For the records below, print every one exactly, with nothing dropped.

DATA:

* * * *

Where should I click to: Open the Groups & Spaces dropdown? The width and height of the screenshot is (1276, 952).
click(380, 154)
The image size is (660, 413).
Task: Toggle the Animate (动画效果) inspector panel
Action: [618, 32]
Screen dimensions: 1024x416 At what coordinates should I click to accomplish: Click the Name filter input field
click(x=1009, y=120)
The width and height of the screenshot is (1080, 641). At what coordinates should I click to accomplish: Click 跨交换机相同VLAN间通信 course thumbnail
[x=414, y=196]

* * * *

RESPONSE BELOW:
Where should I click to: Open the Groups & Spaces dropdown? The width and height of the screenshot is (1276, 952).
click(380, 154)
The image size is (660, 413).
Task: Toggle the Animate (动画效果) inspector panel
Action: [618, 32]
Screen dimensions: 1024x416 At what coordinates should I click to accomplish: Click the Name filter input field
click(x=1009, y=120)
The width and height of the screenshot is (1080, 641). At what coordinates should I click to accomplish: Click 跨交换机相同VLAN间通信 course thumbnail
[x=414, y=196]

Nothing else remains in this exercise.